Microsoft isn't stupid. Seeing the impact the iPad was having in the market -- it quickly killed off the market for low-end netbook computers and is currently starting to eat into traditional PC and Mac sales -- the software giant began considering how it could adapt Windows, based on the ever-versatile NT code base -- to combat the iPad. And the solution it came up with looks like a winner. More to the point, it signals a resurgence in what makes NT great. Or, as I think of it, what makes NT, NT.
In the waning days of Windows 7 development, Microsoft decided it would once again open up Windows to cross-platform development and port its next OS, Windows 8, to ARM. That version of Windows 8, called Windows on ARM or WOA, will be specially tuned to run well on iPad-like tablets that are thin and light and inexpensive. But they'll offer the full Windows 8 user experience, with the new Metro-style Start screen and a limited Explorer desktop for file and task management, device interoperability, and the desktop versions of Internet Explorer 10 and Office 15, both of which will come for free with such devices.
You can read more about these developments in my recent article, " WOA! Windows 8 on ARM Revealed." But there are two key points I'd like to make within the context of NT and its legacy. First, the return to a more architecture-independent version (or, in the case of ARM, versions) of Windows is exciting and necessary, and it better positions this system for future evolutions that we can't yet imagine. Though he's working on Xbox vNext somewhere in a secret location right now, I bet Mr. Cutler smiles a bit to himself whenever he considers this most welcome change.
Second, some of the changes in WOA -- or what critics would call limitations -- are in fact consistent with Microsoft's long-standing policy of removing legacy technologies and features from Windows when it makes sense to do so. And shedding this technological deadwood is also healthy for the platform. For example, as we moved from x86 (32-bit) to x64 (64-bit) PCs, we lost some legacy deadwood in the form of 16-bit code and driver compatibility, all while gaining better inherent security. With ARM-based WOA systems, a similar change is occurring. And where Microsoft giveth, it also taketh away.
The big bit, of course, is what's missing. And it's a doozie: Although WOA devices will include the legacy desktop, no current x86/x64 software applications or utilities can be ported to this new platform, ever. Microsoft will only allow new Metro-style apps, from itself and third parties, as well as the aforementioned built-in desktop applications, which including IE 10 and Office 15. That's it.
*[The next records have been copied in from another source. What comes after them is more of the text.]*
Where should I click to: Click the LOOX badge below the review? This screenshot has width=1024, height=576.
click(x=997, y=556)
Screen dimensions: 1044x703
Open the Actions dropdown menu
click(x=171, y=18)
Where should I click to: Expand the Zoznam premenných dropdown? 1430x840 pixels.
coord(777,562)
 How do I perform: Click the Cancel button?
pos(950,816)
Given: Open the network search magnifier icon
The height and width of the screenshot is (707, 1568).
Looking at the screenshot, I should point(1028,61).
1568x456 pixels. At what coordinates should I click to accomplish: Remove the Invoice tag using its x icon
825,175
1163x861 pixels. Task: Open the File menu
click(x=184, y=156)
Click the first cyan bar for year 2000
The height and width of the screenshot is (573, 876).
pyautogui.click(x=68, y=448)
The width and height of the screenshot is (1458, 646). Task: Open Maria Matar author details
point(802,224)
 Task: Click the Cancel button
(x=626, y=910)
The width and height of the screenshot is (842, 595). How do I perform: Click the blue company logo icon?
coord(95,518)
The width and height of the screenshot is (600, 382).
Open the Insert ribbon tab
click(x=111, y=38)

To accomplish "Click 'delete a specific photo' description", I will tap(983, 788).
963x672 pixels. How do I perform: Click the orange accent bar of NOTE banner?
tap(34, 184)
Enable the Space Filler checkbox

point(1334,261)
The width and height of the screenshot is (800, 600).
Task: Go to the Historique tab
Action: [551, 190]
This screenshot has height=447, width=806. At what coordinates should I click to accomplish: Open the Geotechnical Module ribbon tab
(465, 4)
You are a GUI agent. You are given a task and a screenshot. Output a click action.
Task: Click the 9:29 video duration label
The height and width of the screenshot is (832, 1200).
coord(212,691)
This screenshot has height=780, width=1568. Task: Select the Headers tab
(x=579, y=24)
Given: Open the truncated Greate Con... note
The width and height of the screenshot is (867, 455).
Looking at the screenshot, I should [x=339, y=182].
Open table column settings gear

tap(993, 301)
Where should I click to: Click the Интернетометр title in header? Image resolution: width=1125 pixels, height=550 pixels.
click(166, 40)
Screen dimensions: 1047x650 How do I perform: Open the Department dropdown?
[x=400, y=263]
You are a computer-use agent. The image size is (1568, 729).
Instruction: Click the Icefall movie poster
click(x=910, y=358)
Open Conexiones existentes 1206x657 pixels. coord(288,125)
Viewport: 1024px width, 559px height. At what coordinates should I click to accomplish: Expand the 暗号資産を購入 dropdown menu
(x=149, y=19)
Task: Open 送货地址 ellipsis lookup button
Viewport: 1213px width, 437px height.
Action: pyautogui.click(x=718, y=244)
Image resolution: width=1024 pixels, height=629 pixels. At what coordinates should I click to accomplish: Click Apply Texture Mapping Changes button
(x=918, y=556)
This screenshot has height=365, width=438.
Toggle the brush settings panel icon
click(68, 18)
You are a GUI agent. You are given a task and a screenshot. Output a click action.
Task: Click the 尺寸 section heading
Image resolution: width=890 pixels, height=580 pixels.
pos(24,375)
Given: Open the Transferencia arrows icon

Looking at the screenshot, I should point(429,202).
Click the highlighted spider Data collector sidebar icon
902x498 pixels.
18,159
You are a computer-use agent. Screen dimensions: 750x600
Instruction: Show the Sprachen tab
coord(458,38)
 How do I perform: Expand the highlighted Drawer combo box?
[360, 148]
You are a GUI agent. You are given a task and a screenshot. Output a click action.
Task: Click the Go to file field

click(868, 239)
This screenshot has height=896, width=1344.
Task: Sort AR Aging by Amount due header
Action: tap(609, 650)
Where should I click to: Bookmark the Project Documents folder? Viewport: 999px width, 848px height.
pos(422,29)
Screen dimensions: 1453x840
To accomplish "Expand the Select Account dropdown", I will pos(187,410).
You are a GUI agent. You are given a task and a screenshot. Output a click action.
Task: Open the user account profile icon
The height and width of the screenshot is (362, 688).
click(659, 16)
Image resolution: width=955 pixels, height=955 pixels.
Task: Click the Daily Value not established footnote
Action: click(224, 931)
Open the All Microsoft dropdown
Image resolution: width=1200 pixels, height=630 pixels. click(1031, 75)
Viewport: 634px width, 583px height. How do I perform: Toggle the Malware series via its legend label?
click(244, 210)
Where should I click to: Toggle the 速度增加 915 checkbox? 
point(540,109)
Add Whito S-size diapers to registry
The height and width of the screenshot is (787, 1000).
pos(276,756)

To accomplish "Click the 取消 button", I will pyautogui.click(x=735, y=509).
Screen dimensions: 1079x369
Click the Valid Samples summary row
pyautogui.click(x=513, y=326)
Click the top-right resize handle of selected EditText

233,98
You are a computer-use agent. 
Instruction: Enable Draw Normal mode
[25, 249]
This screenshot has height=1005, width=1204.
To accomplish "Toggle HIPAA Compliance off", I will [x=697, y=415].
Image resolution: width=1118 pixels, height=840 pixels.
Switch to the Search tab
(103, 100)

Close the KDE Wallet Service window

But what we gain in the transition is simpler, smaller, cleaner, and more efficient. WOA systems will be smaller and lighter than Intel-type devices and will offer better battery life. ARM makers insist they'll be cheaper, too. And the resulting Windows 8 devices will be more easily supported because they won't suffer from the wellspring of security problems that have dogged PCs for years. Sure, you can't port that LOB app to WOA. But you also can't port viruses or malware.
The best news is that we'll have choices. In cases where a full-feature PC or device with backward compatibility is required, there will be tons of Intel-compatible Windows 8 PCs from which to choose. But if you can do without the backward compatibility stuff, you'll be rewarded with a superior system that brings the best of both worlds: the style and grace of the iPad combined with the manageability of the Windows 8 environment.
WOA is possible only because of Windows' inherent NT-ness, a lingering advantage that many users either never knew about or forgot about altogether. But with WOA, it's NT all over again. And yes, that's a good thing. A very good thing indeed.